Sam

Cramming Sam's top tips from chapter 6

Click on the topic to read Sam's tips from the book

Skewness and kurtosis

  • To check that the distribution of scores is approximately normal, look at the values of skewness and kurtosis in the output.
  • Positive values of skewness indicate too many low scores in the distribution, whereas negative values indicate a build-up of high scores.
  • Positive values of kurtosis indicate a heavy-tailed distribution, whereas negative values indicate a light-tailed distribution.
  • The further the value is from zero, the more likely it is that the data are not normally distributed.
  • You can convert these scores to z-scores by dividing by their standard error.

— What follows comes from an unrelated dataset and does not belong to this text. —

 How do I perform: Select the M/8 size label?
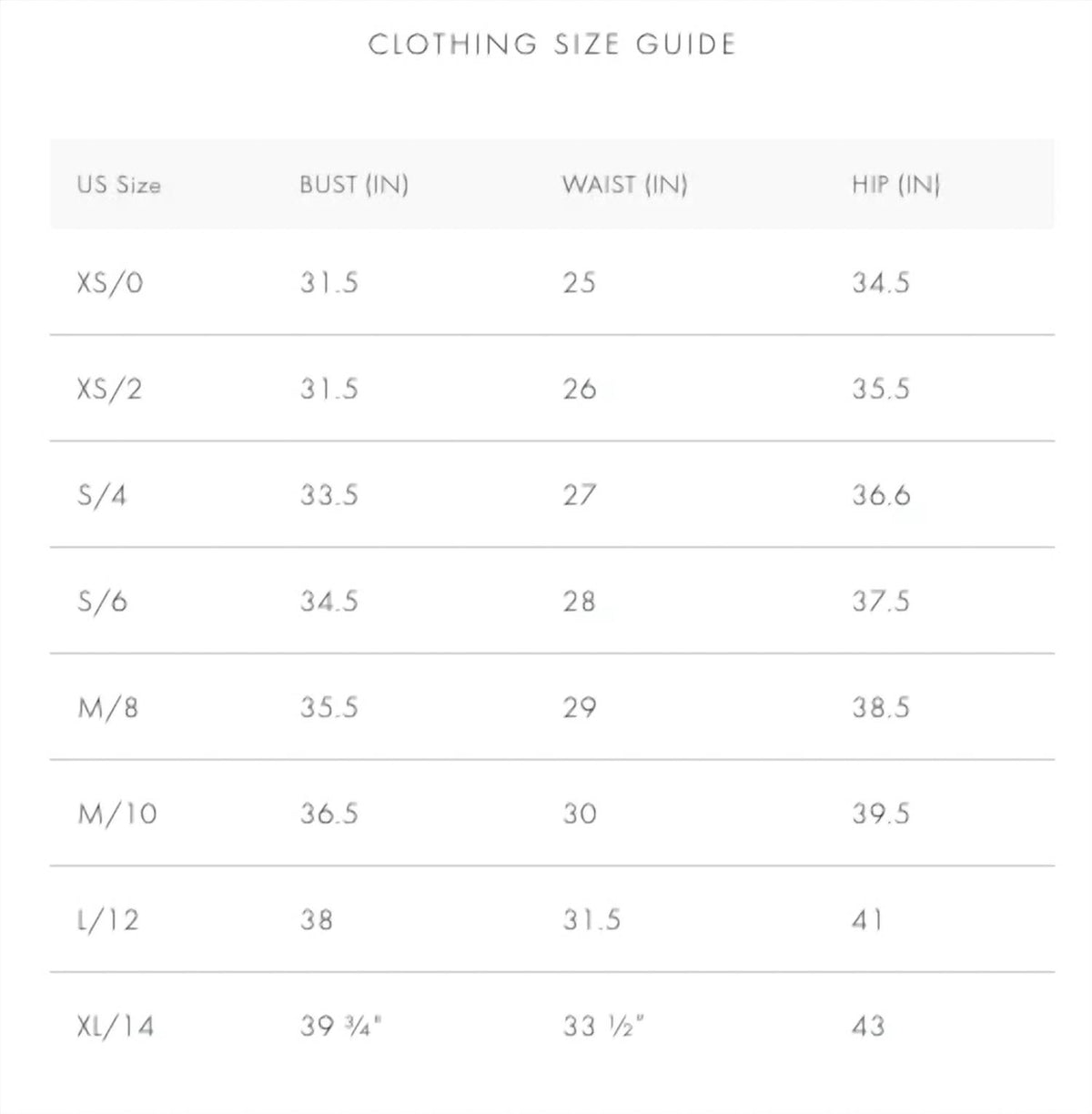108,707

If the resulting score (when you ignore the minus sign) is greater than 1.96 then it is significant (p < 0.05).
  • Significance tests of skew and kurtosis should not be used in large samples (because they are likely to be significant even when skew and kurtosis are not too different from normal).

Normality tests

  • The K-S test can be used (but shouldn’t be) to see if a distribution of scores significantly differs from a normal distribution.
  • If the K-S test is significant (Sig. in the SPSS table is less than 0.05) then the scores are significantly different from a normal distribution.
  • Otherwise, scores are approximately normally distributed.
  • The Shapiro–Wilk test does much the same thing, but it has more power to detect differences from normality (so this test might be significant when the K-S test is not).
  • Warning: In large samples these tests can be significant even when the scores are only slightly different from a normal distribution. Therefore, I don’t particularly recommend them and they should always be interpreted in conjunction with histograms, P-P or Q-Q plots, and the values of skew and kurtosis.

Homogeneity of variance

  • Homogeneity of variance/homoscedasticity is the assumption that the spread of outcome scores is roughly equal at different points on the predictor variable.
  • The assumption can be evaluated by looking at a plot of the standardized predicted values from your model against the standardized residuals (zpred vs. zresid).
  • When comparing groups, this assumption can be tested with Levene’s test and the variance ratio (Hartley’s Fmax).
  • If Levene’s test is significant (Sig. in the SPSS table is less than 0.05) then the variances are significantly different in different groups.
  • Otherwise, homogeneity of variance can be assumed.
  • The variance ratio is the largest group variance divided by the smallest. This value needs to be smaller than the critical values in the additional material.
  • Warning: There are good reasons not to use Levene’s test or the variance ratio. In large samples they can be significant when group variances are similar, and in small samples they can be non-significant when group variances are very different.